TORONTO — A judge has denied a request to partially lift a publication ban in the case of a man accused of killing a Toronto police officer, but says the anticipated evidence “paints a very different picture” than what some politicians and the chief of police have said about the matter.
Umar Zameer, who made the request to alter the ban late last year, has been charged with first-degree murder in the death of Const. Jeffrey Northrup.
The 55-year-old officer died on July 2 after being struck by a vehicle as he was responding to a report of a robbery in a parking lot at Toronto City Hall. At a news conference later that day, Police Chief James Ramer called what happened an “intentional and deliberate act” — comments Zameer’s lawyer took issue with.

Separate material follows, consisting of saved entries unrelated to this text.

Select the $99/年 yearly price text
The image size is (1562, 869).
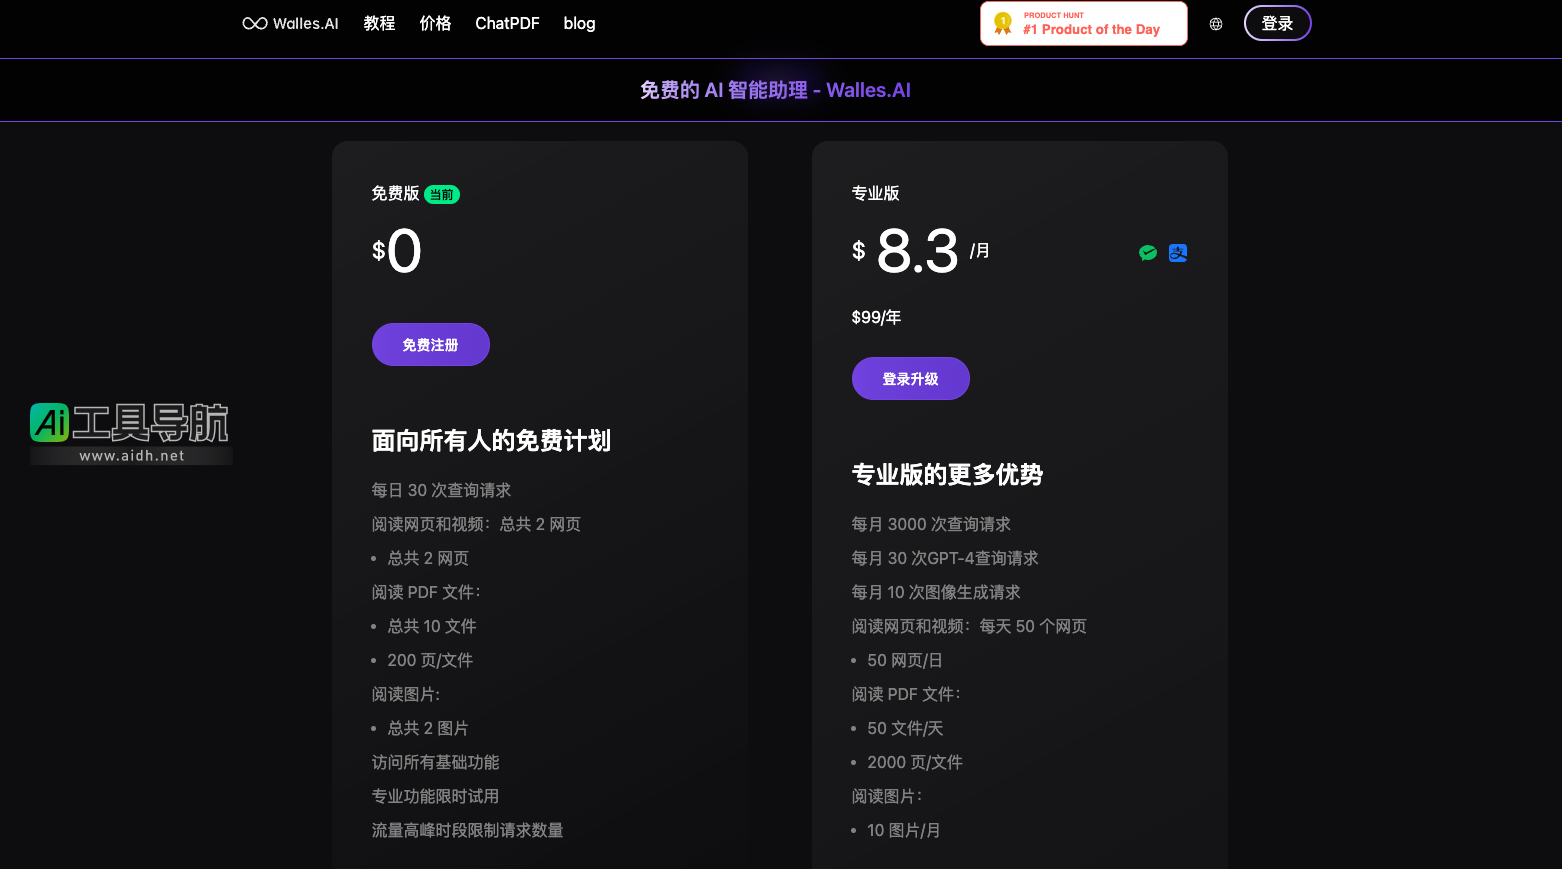[876, 317]

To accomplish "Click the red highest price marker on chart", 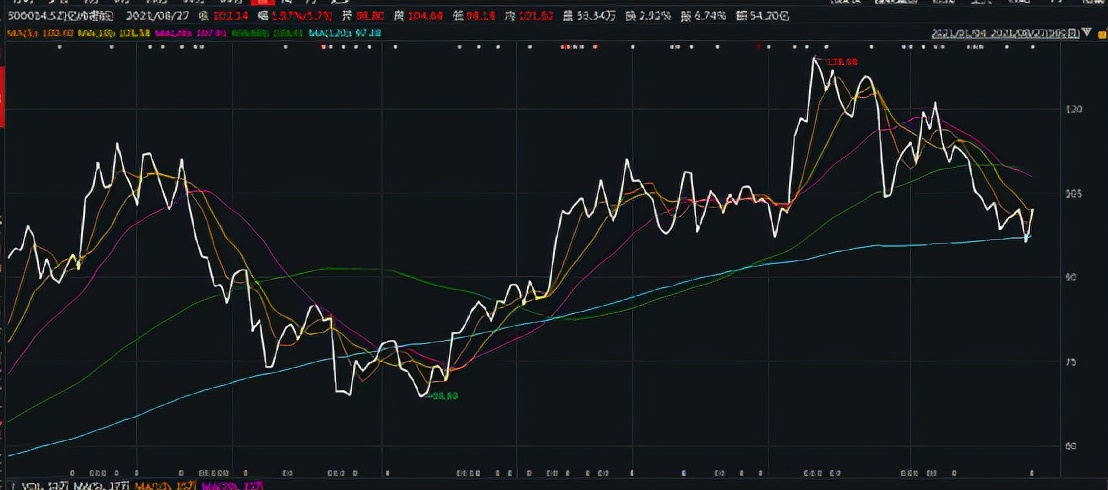I will (840, 62).

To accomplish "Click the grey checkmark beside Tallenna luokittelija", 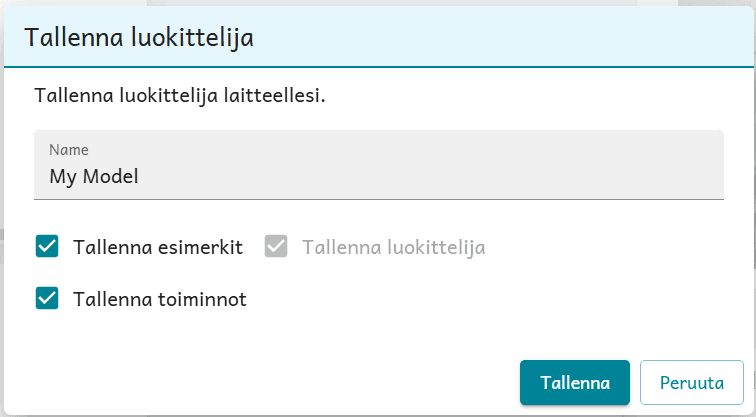I will 276,246.
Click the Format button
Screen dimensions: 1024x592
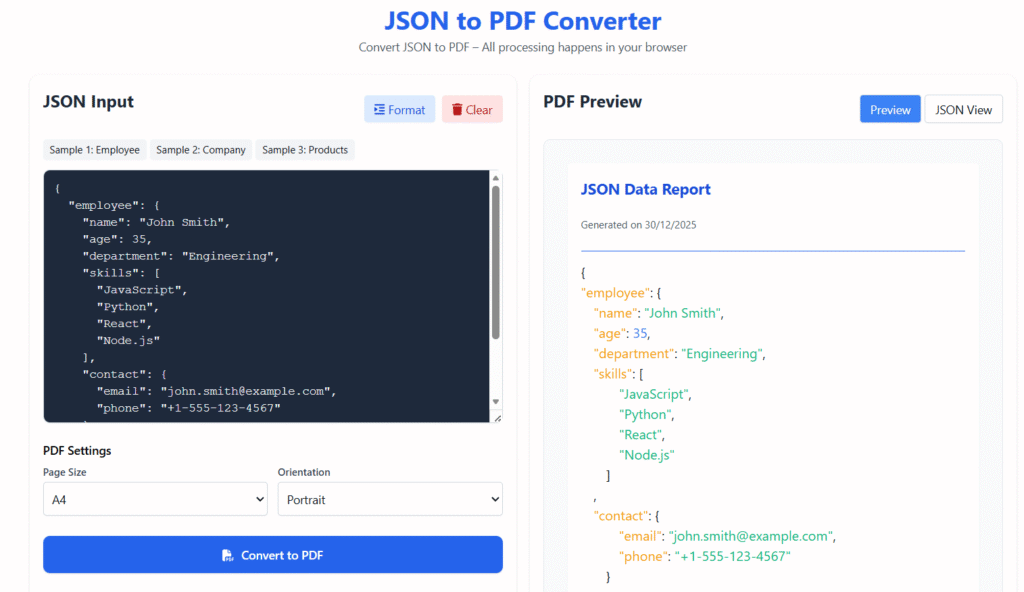point(399,109)
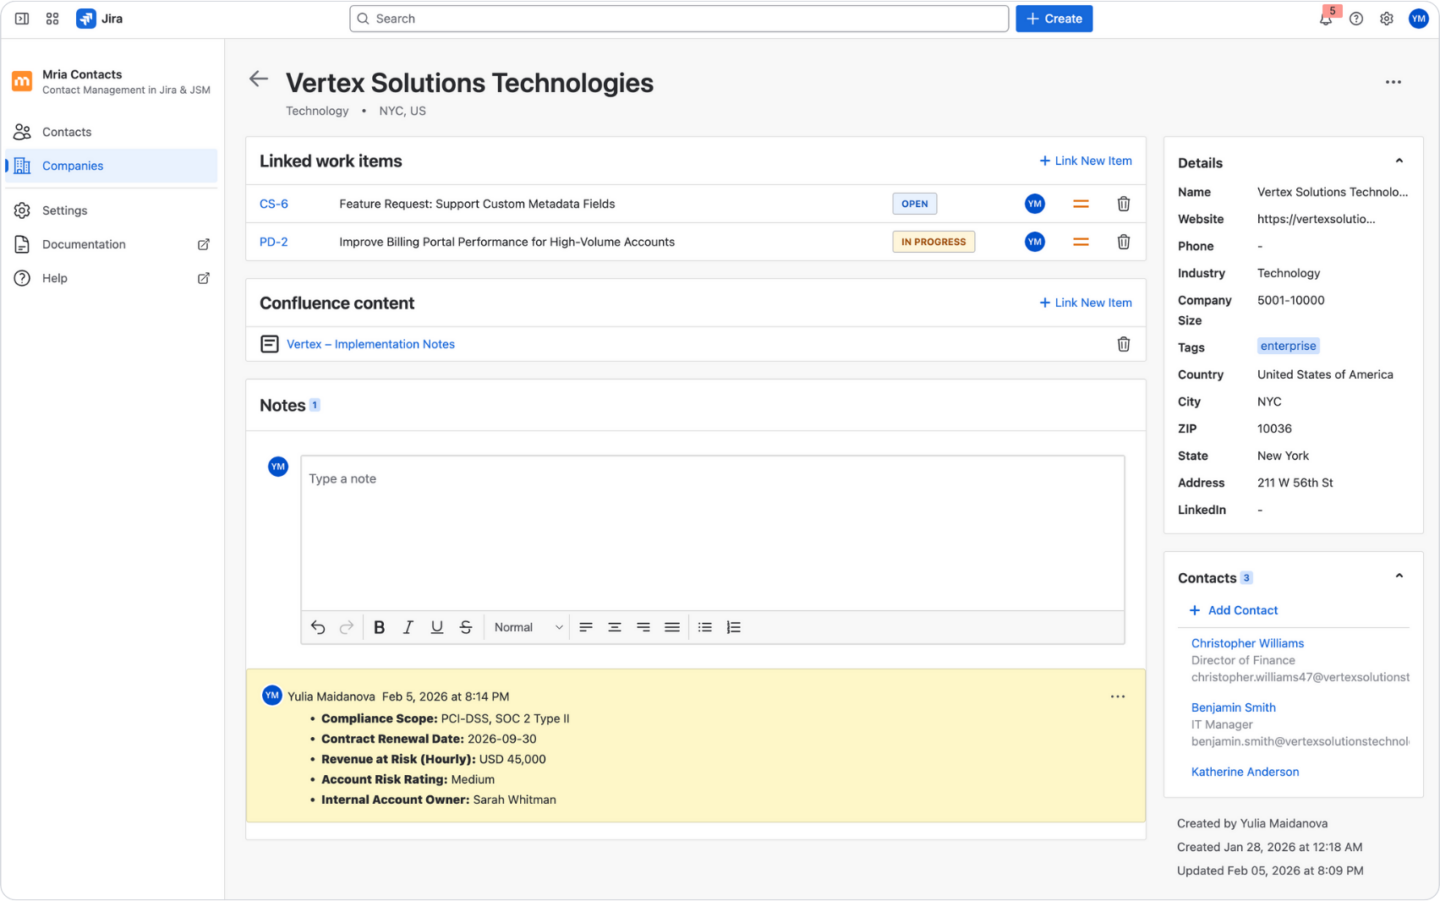
Task: Toggle bold formatting in note editor
Action: pyautogui.click(x=379, y=627)
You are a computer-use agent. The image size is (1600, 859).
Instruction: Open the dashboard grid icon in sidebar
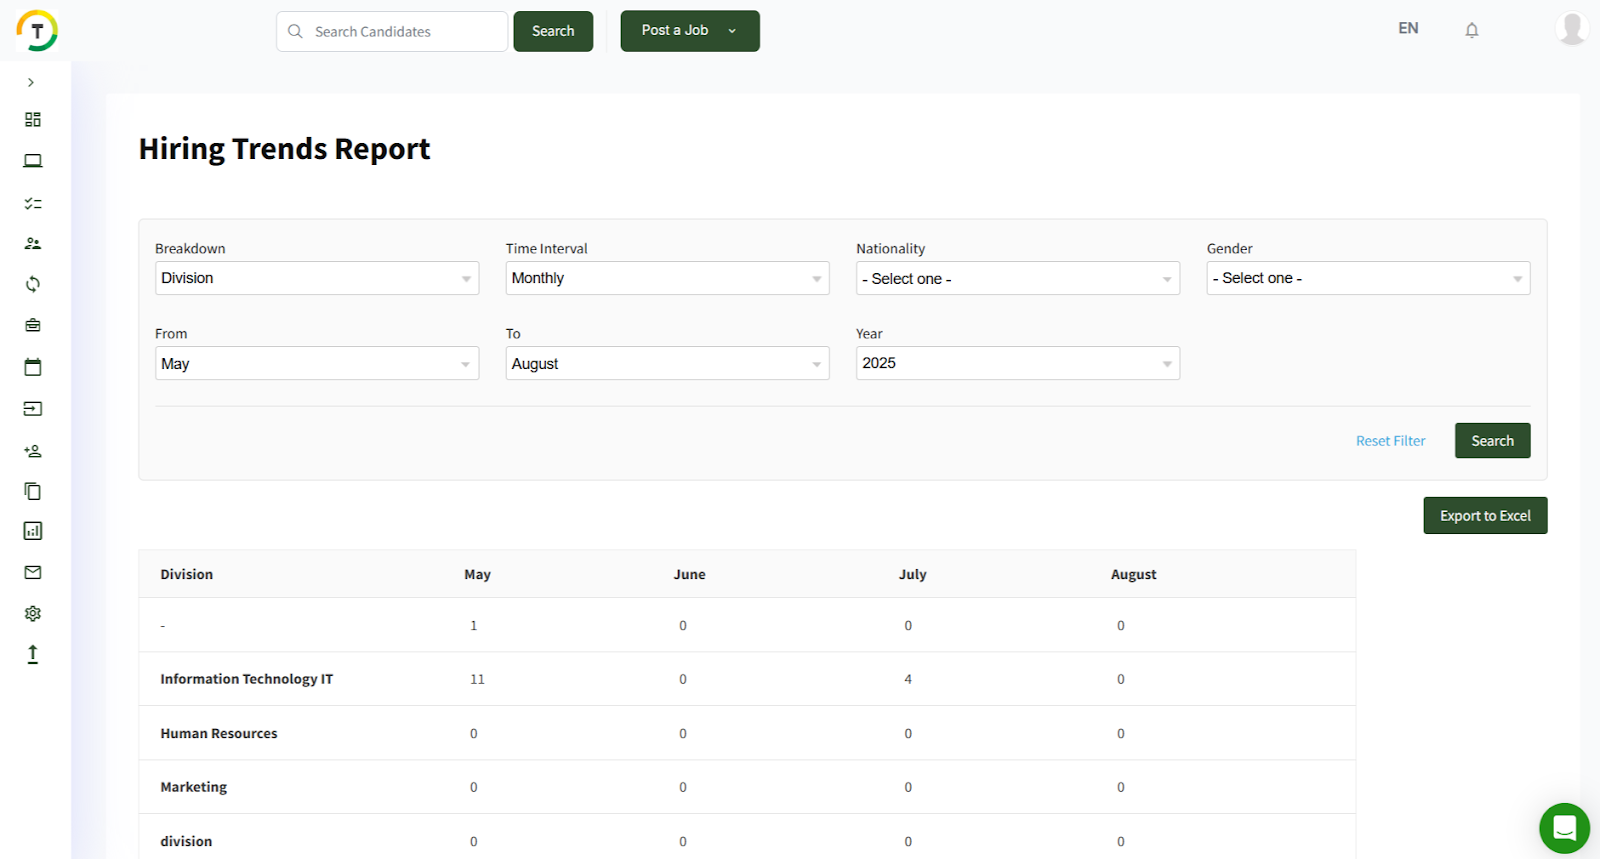(x=33, y=120)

Justice Jill Copeland granted Zameer bail in September, but the reasons for her decision and evidence presented in court are covered by a standard publication ban, which the defence had requested.
The bail decision prompted harsh criticism from Premier Doug Ford, Toronto Mayor John Tory and Brampton Mayor Patrick Brown.
Zameer’s lawyer argued that comments made about the case by police and politicians jeopardized his client’s fair trial rights. He said the publication ban needed to be partially lifted to address what he called a “misleading” narrative presented to the public.
Copeland was not persuaded.
“I find that Mr. Zameer’s right to a fair trial will be adequately protected by existing safeguards in the jury selection and trial process,” she wrote in the decision released Friday.
“Further, I find that lifting the publication ban prior to Mr. Zameer’s trial, even partially, is likely to do more harm than good to the fairness and integrity of the trial process.”
The judge made note, however, of the comments made by politicians and the chief of police.
“The anticipated trial evidence as a whole, viewed objectively, paints a very different picture than the comments of the Chief of Police the morning after the arrest, and than the impression one would get from the uninformed comments of politicians made after Mr. Zameer was released on bail,” she wrote.
Zameer’s lawyer, Nader Hasan, said he and his team were “disappointed with the outcome,” but respected the court’s decision.
“We are encouraged that her Honour did point out in these reasons that the evidence at the bail hearing and the anticipated trial evidence, ‘viewed objectively, paints a very different picture’ than the public comments made by the police and politicians,” Hasan said in an email.